Tbilisi rally
People rally outside the parliament in Tbilisi on June 20, 2019.
Violent protests in Tbilisi are a 'Russophobic provocation' which raises serious concerns in Moscow due to Georgia being a popular destination for Russian tourists, the Kremlin has said.

Tensions between Tbilisi and Moscow spiked after the Inter-Parliamentary Assembly on Orthodoxy (IAO), which took place at the Georgian Parliament in the capital on Thursday.

IAO President and head of the Russian delegation, Sergei Gavrilov, delivered an opening speech at the summit, but several Georgian opposition MPs were offended with Gavrilov doing so from the parliament speaker's seat. During a break those MPs occupied the speaker's podium and prevented the session from continuing.

The opposition then called on people to take to the streets and by nightfall some 5,000 people had gathered outside the parliament building to chant anti-Russian slogans and denounce Gavrilov's behavior as offensive. There were also calls for local officials, who allowed the visit, to resign.

In a matter of hours, the demonstration turned into a full-scale anti-government rally, with police in full riot gear deployed to site. Latest reports state that some 240 people were injured in the clashes that followed, as police resorted to tear gas and rubber bullets to prevent the rioters from storming the parliament.

"What happened in Georgia yesterday is nothing, but a Russophobic provocation," Dmitri Peskov, a Kremlin spokesperson said, adding that "aggressive manifestations against the Russian nationals" is a source for serious concern.

He also slammed the Georgian side - the host of the major international forum - for being unable to provide security to the Russian delegation, which had to urgently leave the country.

What happened in Tbilisi is a "very serious issue," considering the fact that "Georgia is a country that's regularly visited by quite a large number of Russian tourists," Peskov said.

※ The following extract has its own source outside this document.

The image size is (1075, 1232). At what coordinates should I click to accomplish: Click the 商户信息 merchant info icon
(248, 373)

Gavrilov, who was sprayed with water and had insults shouted at him during the events in the Georgian Parliament, earlier called the developments in Tbilisi a "provocation aimed at hindering efforts to strengthen relations between the Russian and Georgian peoples."

The majority of the foreigners, who arrived in Georgia in the first quarter of 2019, were Russians, attracted by the short flight, low prices, great food, and picturesque sites. 222,700 people, which is 21.4 percent of all tourist flow, arrived in Georgia from Russia, GeoStat said in May.

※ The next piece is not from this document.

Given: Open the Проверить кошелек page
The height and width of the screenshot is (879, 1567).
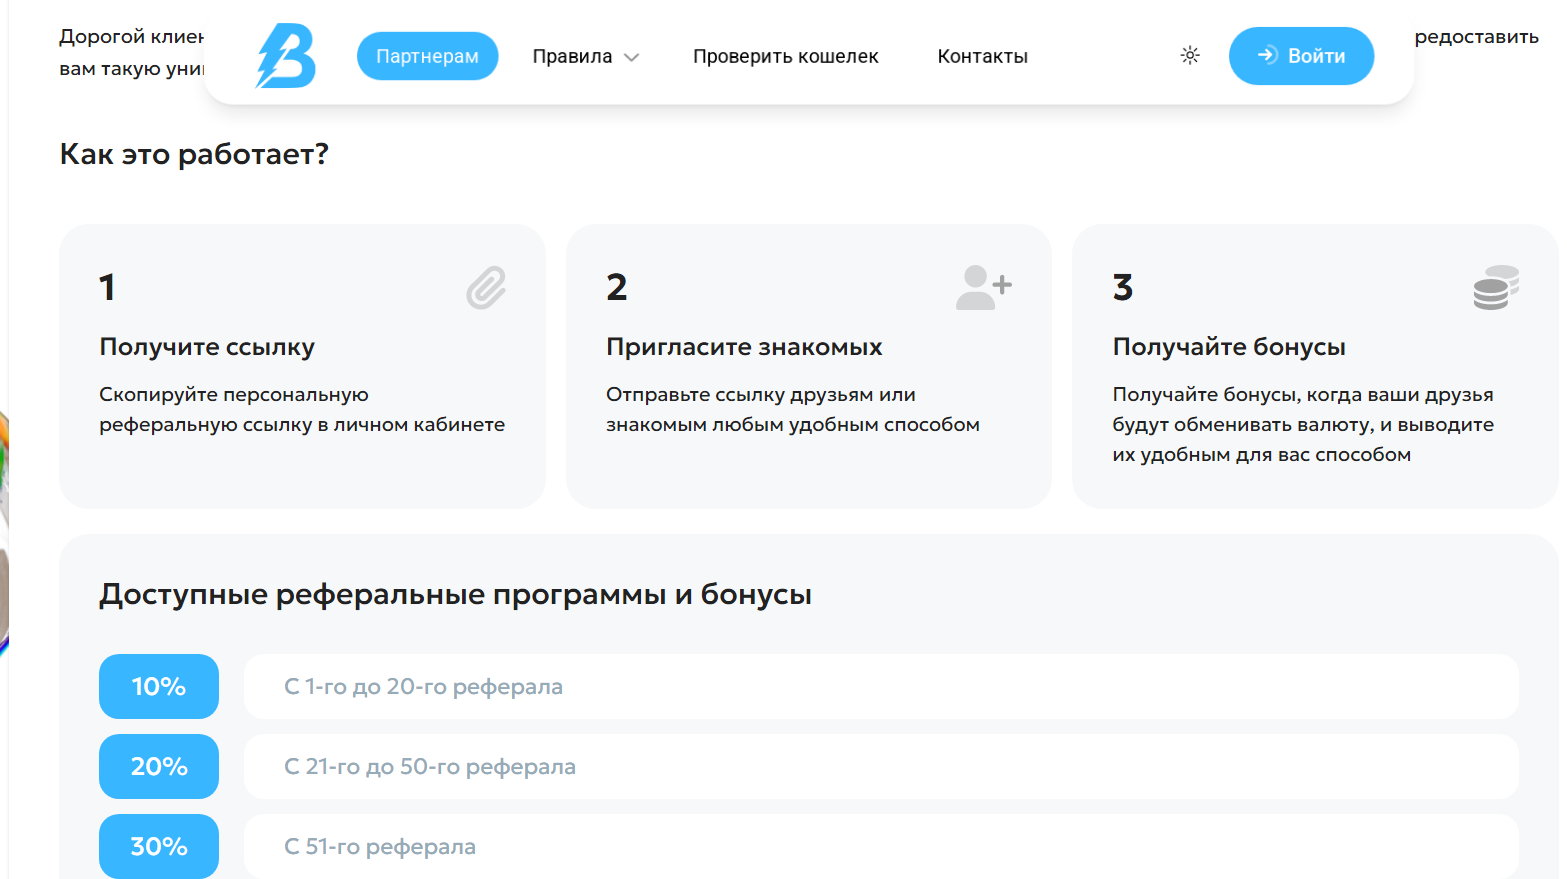Looking at the screenshot, I should tap(785, 56).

The booming tourism was viewed by many as a sign of a thaw in relations between Tbilisi and Moscow that remained strained after the South Ossetia conflict in 2008. Back then, Georgian President Mikheil Saakashvili ordered an attack on the breakaway region and Russia was forced to intervene to restore peace. It was followed by Moscow recognizing the independence of South Ossetia and another disputed republic, Abkhazia.